As a final note, you can see that I marked the first row as 'First Visit.' For each Visitor_ID, there's going to be a row with nothing to calculate previous to it. I'm open to suggestions on the right way to label that, as obviously I don't want to set it to 0.
Solved! Go to Solution.
@essemMLB I like @BrandonB 's solution. The key part to this is to concatenate the Date+Time in the formula tool by using the DateTimeParse([DateTime],'%Y-%m-%d %I:%M:%S %p') formula and then using the multi-row formula tool to look at the below rows.
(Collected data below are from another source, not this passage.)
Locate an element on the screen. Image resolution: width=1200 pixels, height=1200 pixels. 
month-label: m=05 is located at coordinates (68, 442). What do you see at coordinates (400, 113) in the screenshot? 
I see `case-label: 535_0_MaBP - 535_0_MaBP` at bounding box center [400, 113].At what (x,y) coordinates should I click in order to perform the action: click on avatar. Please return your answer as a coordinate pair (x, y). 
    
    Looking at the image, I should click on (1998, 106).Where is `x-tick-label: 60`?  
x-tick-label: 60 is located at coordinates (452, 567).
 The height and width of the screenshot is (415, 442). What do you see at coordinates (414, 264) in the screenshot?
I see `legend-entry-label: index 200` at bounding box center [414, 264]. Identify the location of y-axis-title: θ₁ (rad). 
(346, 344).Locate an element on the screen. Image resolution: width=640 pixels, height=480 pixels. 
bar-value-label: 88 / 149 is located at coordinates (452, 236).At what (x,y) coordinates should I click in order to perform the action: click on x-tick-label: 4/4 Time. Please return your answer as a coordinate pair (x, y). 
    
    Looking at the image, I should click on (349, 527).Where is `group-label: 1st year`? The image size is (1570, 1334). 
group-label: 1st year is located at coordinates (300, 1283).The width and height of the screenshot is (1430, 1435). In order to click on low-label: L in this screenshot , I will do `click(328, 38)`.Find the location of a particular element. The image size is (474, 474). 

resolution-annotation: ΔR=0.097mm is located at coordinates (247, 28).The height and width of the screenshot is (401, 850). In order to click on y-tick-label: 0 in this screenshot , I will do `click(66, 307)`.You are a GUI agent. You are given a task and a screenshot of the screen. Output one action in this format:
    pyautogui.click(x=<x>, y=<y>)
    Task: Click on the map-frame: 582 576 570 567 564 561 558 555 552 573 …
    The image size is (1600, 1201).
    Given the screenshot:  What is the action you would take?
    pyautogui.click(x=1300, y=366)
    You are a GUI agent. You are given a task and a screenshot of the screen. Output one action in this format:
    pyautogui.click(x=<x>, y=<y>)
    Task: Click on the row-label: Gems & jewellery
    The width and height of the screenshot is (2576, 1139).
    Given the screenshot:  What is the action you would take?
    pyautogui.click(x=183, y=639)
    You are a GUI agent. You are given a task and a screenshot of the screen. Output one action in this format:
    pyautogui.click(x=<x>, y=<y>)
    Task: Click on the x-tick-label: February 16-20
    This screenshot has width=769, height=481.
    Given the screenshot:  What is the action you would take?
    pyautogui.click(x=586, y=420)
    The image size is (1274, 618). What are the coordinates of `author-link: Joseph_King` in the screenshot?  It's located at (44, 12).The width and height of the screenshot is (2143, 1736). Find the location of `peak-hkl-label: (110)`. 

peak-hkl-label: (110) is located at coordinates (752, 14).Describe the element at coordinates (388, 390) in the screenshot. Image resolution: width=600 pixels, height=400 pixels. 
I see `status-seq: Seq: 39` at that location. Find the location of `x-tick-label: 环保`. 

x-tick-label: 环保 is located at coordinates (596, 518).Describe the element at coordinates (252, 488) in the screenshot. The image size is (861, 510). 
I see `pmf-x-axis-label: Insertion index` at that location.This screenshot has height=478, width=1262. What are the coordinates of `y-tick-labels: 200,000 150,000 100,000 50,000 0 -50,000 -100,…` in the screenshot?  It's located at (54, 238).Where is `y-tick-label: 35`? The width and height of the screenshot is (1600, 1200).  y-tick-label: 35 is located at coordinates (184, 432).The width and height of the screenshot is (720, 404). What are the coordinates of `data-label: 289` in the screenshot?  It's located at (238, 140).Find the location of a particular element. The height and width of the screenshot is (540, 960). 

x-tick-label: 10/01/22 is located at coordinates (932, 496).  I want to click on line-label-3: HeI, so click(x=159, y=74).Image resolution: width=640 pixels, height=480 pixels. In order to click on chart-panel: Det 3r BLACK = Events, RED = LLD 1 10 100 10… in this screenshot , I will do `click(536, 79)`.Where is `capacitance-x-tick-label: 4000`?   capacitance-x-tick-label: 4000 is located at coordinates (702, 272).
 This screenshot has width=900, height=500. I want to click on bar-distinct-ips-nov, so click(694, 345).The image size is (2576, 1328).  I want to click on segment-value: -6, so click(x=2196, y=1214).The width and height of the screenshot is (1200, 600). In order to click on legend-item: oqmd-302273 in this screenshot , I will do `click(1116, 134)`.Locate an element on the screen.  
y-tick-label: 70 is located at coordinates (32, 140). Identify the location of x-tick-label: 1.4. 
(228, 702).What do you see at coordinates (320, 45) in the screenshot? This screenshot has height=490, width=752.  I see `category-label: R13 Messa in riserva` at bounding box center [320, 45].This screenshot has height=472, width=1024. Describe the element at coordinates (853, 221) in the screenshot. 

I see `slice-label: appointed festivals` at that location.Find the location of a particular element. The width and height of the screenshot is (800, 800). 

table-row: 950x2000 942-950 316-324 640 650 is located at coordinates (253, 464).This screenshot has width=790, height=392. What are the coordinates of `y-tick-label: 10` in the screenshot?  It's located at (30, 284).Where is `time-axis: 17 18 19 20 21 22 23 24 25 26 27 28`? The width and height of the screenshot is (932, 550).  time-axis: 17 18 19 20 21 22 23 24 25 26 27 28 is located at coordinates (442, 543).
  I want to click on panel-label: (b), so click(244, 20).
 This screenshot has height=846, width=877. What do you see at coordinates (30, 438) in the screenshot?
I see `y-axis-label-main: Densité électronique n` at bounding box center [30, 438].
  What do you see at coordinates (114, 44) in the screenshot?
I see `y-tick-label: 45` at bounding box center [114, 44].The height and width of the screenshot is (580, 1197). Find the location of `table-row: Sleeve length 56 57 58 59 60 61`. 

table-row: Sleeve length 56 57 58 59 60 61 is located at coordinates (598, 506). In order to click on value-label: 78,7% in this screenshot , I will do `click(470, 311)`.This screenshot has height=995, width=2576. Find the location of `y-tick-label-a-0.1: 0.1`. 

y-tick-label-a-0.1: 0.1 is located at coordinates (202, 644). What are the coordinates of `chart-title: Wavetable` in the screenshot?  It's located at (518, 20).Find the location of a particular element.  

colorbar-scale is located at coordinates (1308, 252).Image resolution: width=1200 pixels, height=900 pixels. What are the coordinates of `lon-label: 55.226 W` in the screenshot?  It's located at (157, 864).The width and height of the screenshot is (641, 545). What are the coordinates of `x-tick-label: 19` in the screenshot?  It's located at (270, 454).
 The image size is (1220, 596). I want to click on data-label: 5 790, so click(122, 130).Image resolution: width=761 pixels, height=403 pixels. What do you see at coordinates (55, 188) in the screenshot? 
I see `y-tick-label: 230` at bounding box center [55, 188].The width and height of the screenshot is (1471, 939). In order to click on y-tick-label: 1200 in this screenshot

In the multi-row formula tool, you can use the datetimediff() function to calculate the different in hours for the below rows.
if isnull([Row-1:New Field]) then 'First Visit' else datetimediff([X],[Row-1:X],'Hours') endif
Hey! Thanks for the quick reply.
I'm getting this error when applying the formula to my workflow:
ConvError: Formula (42): DATETIMEPARSE: Cannot convert "2019-01-12 05:27:54" to a date/time with format "%Y/%m/%d %I:%M:%S %p": DateTime error: read an hour 1 to 12 (%I), but did not read an AM/PM indicator (%P): '%Y/%m/%d %I:%M:%S %p'
It's important that I keep these times in 24-hour format, though. Is there a way to rectify this error without losing that format?
Actually, what I did to solve my error was: read the documentation and switch the %I to %H.
Who would have thought that the solution would be to actually read Alteryx's documentation?! What a novel concept! haha
@essemMLB Sorry didn't get a chance to reply, yes that should do it!